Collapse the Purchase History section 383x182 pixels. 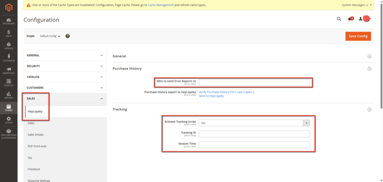point(369,69)
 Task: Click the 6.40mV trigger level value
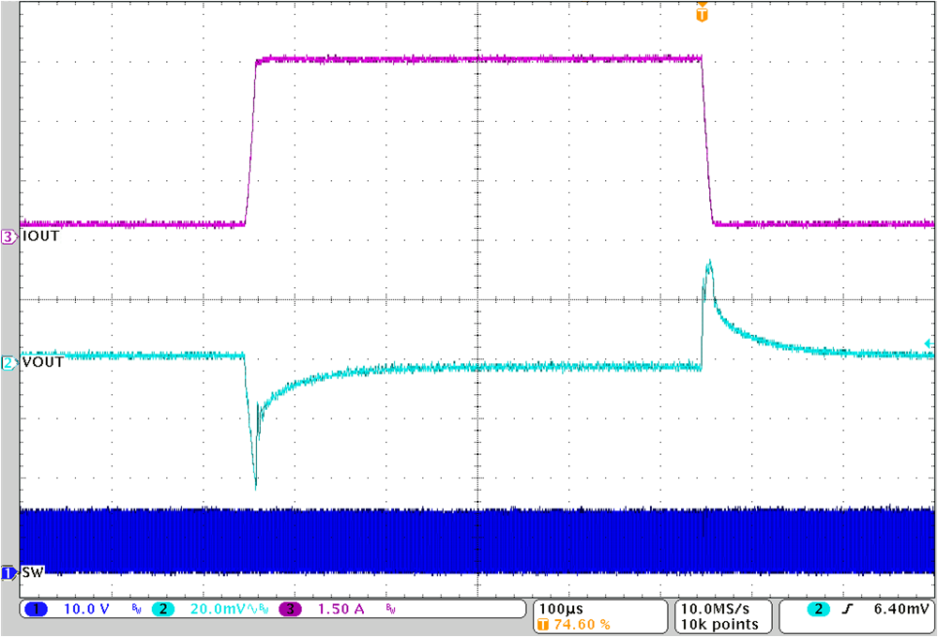pos(899,610)
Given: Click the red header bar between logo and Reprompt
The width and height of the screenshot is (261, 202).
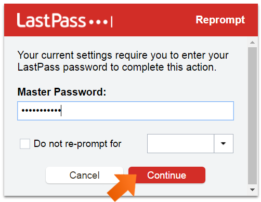Looking at the screenshot, I should click(x=154, y=20).
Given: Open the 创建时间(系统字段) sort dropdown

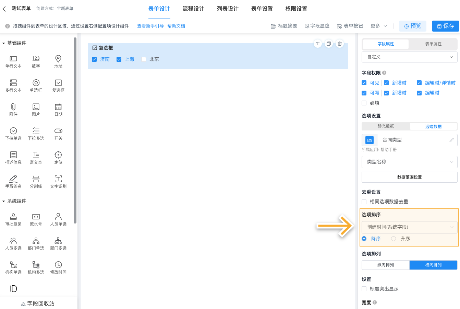Looking at the screenshot, I should tap(409, 227).
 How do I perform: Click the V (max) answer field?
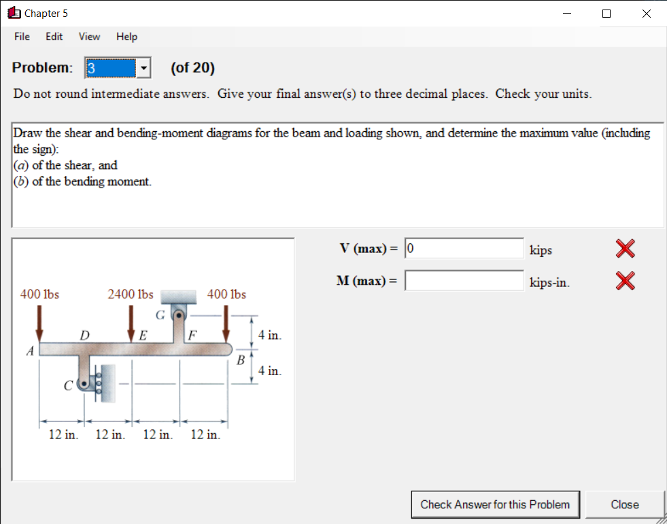pyautogui.click(x=464, y=248)
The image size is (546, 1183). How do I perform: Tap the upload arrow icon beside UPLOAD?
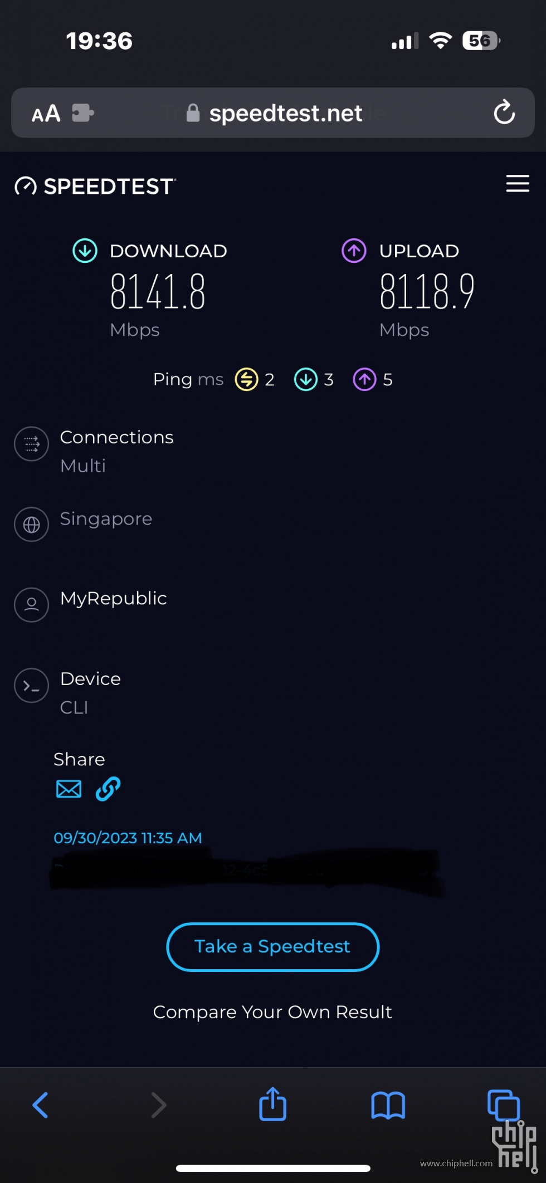click(x=354, y=251)
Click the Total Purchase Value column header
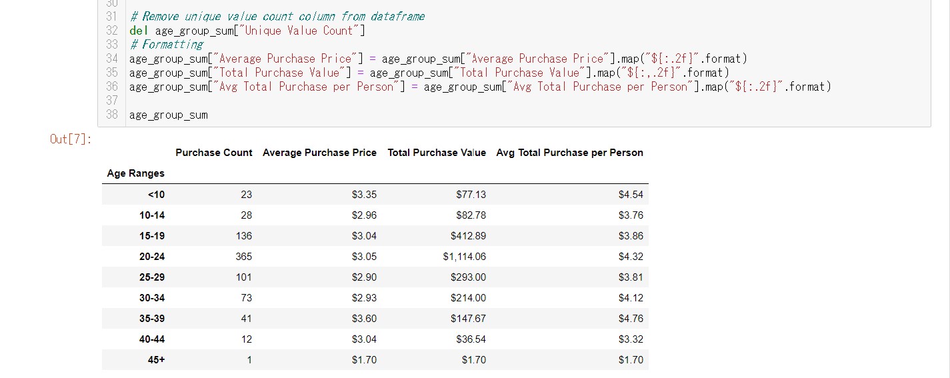950x378 pixels. click(x=437, y=153)
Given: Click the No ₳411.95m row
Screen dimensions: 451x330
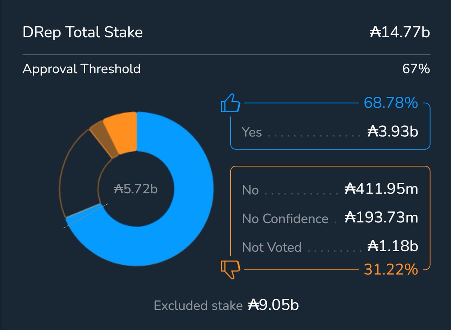Looking at the screenshot, I should (x=330, y=189).

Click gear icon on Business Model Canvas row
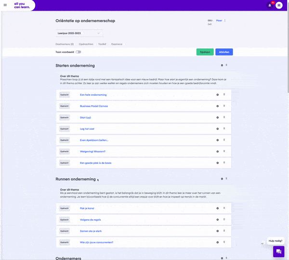click(218, 106)
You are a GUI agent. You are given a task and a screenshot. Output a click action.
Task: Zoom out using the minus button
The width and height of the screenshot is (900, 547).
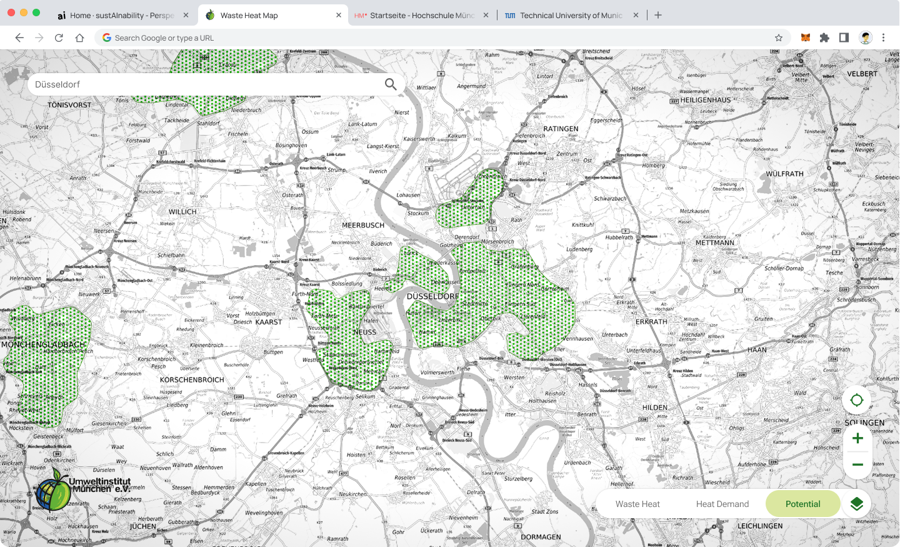pyautogui.click(x=858, y=464)
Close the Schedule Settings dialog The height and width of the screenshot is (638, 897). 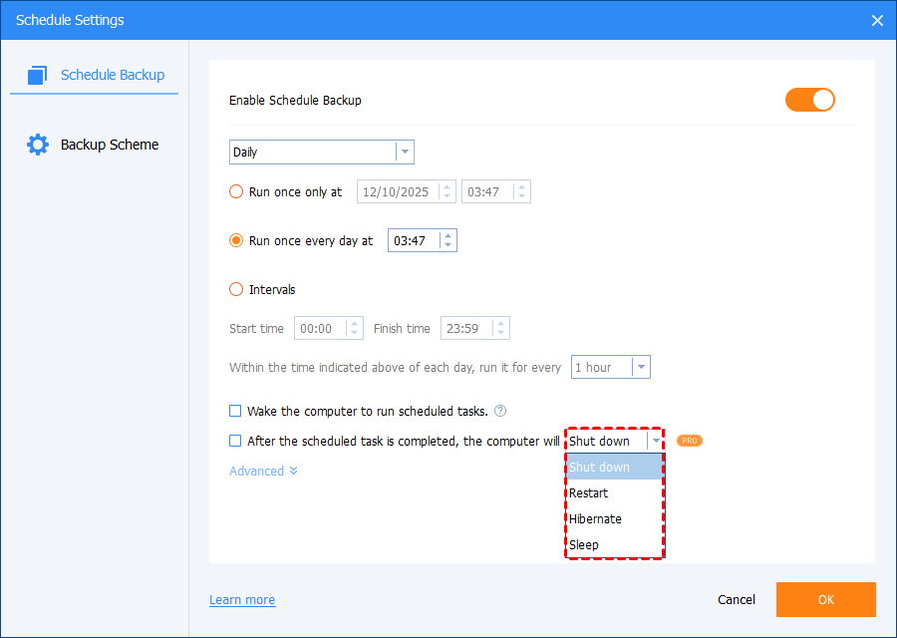coord(877,20)

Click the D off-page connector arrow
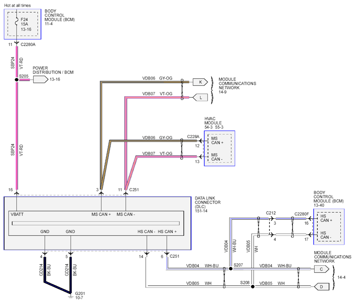pos(321,287)
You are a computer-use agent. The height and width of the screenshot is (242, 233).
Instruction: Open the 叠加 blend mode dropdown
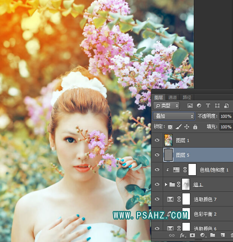tap(174, 116)
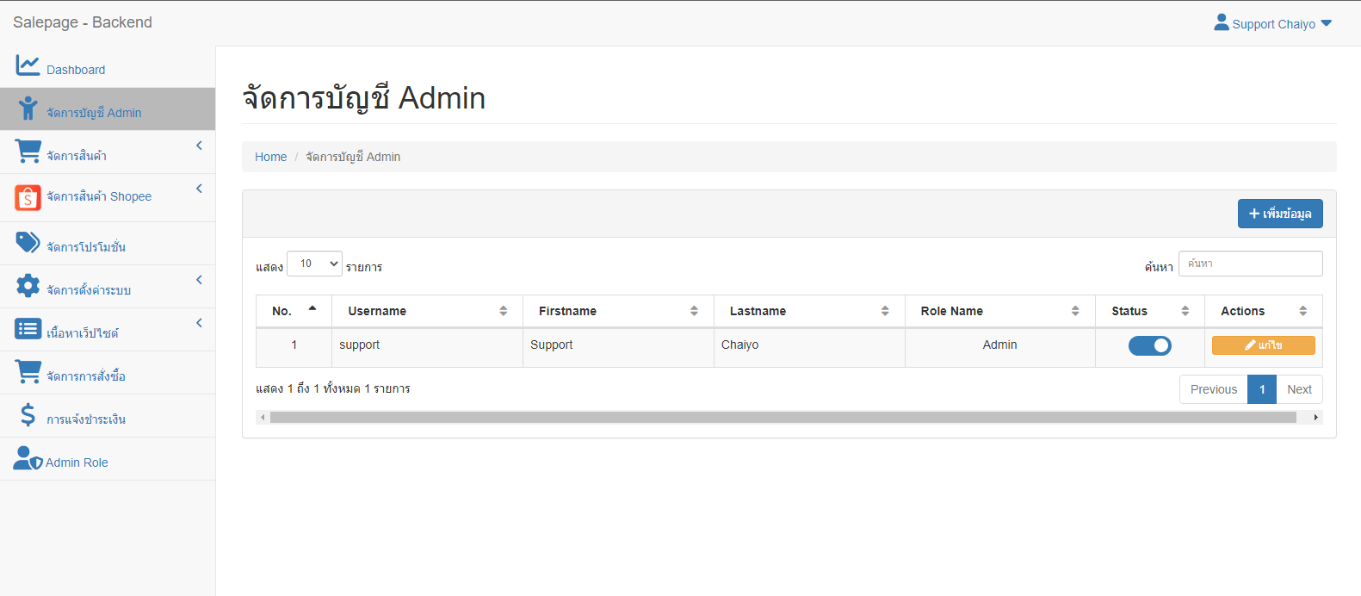Open จัดการบัญชี Admin menu item
This screenshot has height=596, width=1361.
[x=94, y=112]
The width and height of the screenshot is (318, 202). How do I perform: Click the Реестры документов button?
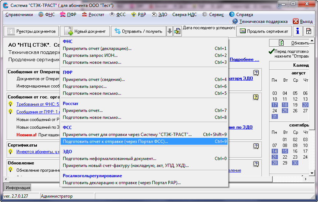[31, 31]
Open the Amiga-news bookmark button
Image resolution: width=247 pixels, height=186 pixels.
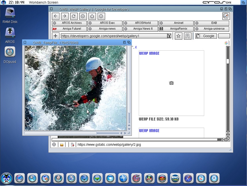[x=105, y=29]
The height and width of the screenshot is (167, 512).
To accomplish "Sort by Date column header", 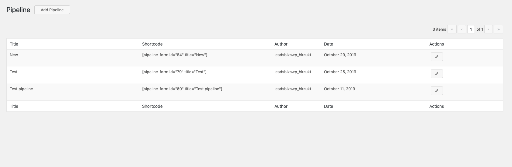I will [329, 44].
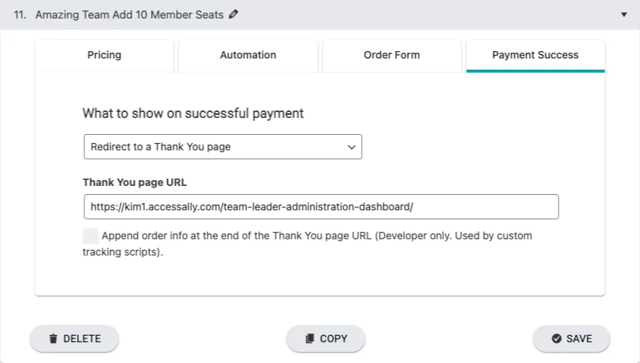Click the pencil icon to rename the product

coord(234,14)
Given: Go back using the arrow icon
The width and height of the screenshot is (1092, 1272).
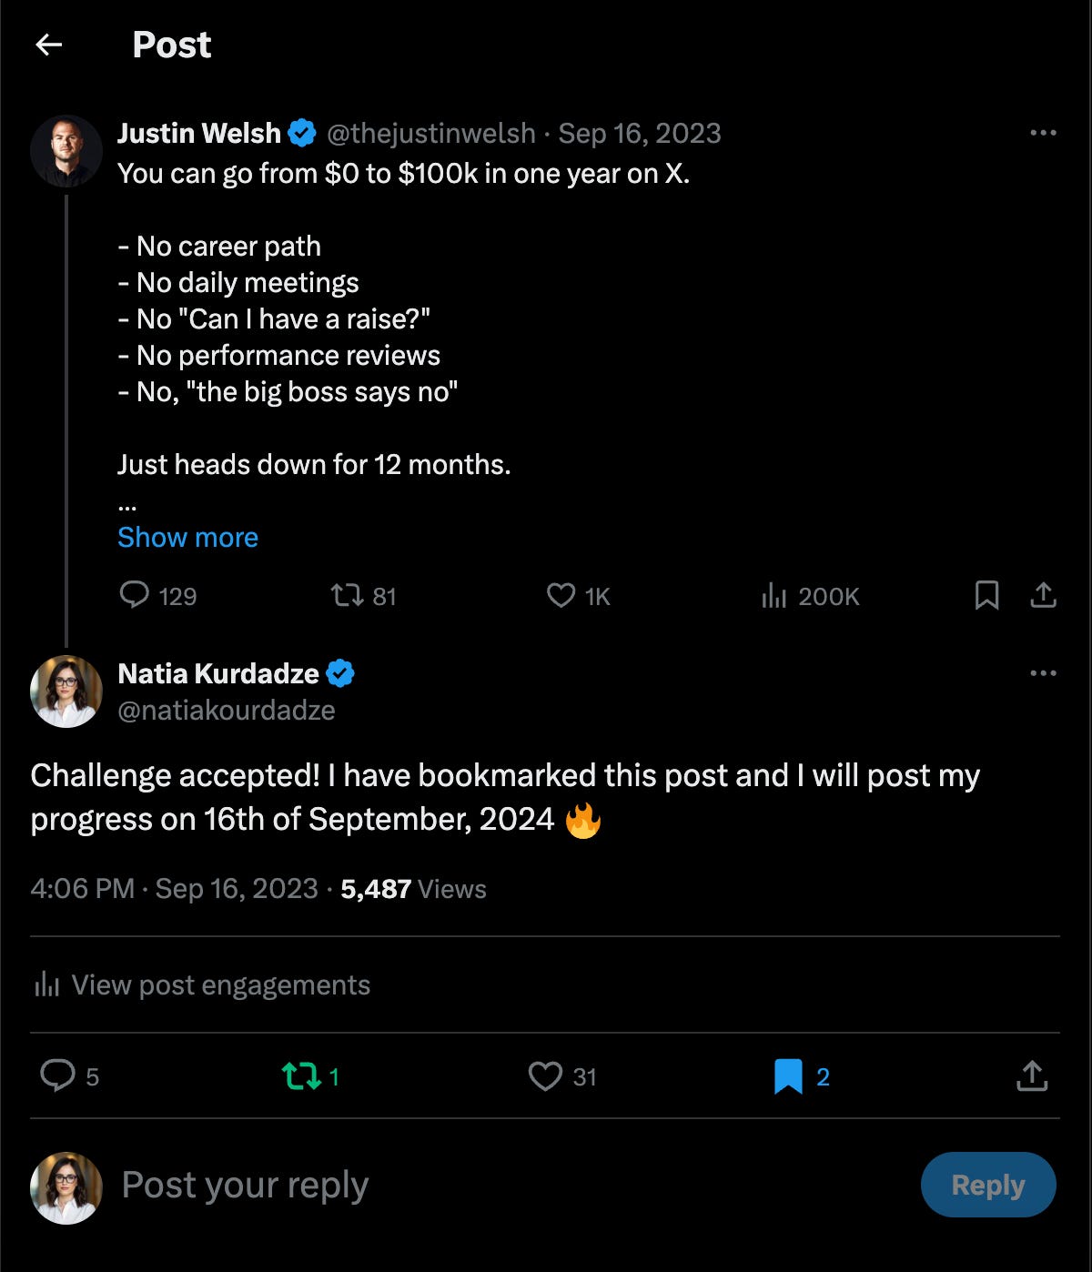Looking at the screenshot, I should pos(49,45).
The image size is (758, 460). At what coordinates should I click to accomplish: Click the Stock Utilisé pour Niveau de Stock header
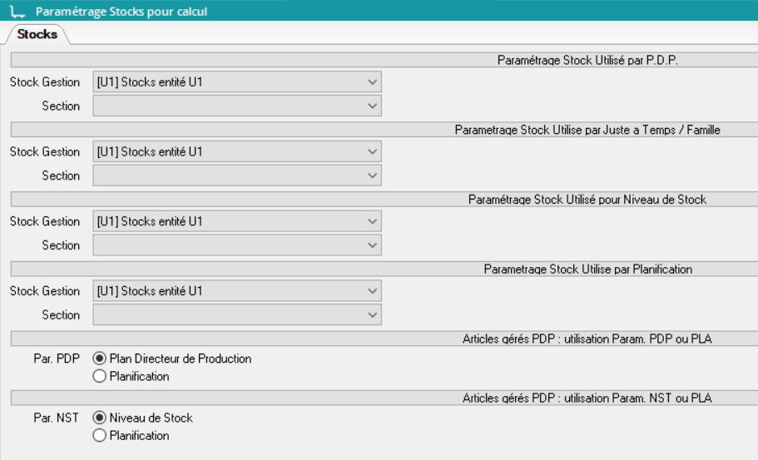[587, 200]
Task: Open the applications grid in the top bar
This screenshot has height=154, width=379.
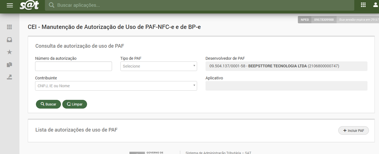Action: click(x=363, y=5)
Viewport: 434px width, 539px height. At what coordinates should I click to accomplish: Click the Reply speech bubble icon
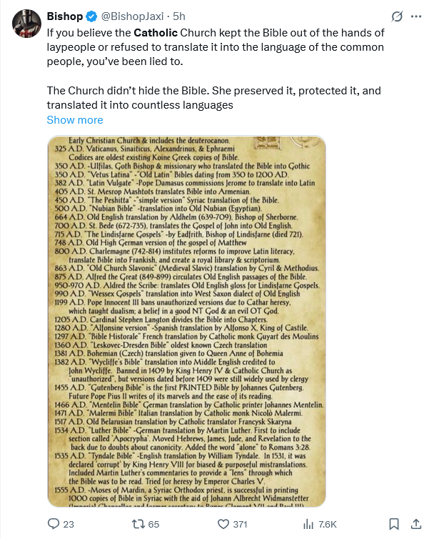[x=53, y=524]
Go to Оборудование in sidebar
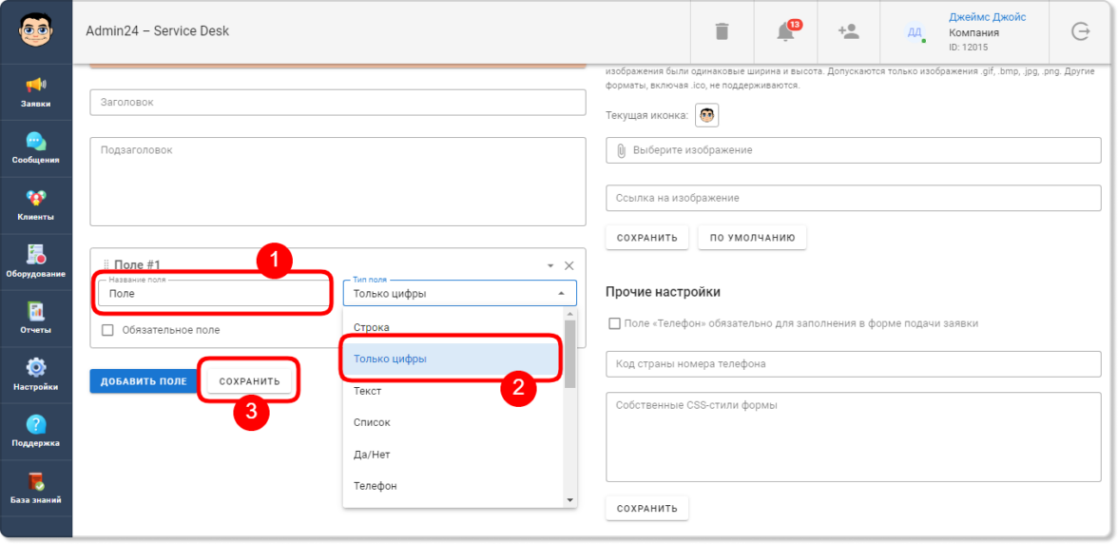 pos(36,262)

- **Task requirements**
When the entries above show the word "agent" in a line, copy that line out.

- **Answer space**
You are a GUI agent. You are given a task and a screenshot. Output a click action.
You are a computer-use agent. The height and width of the screenshot is (242, 233).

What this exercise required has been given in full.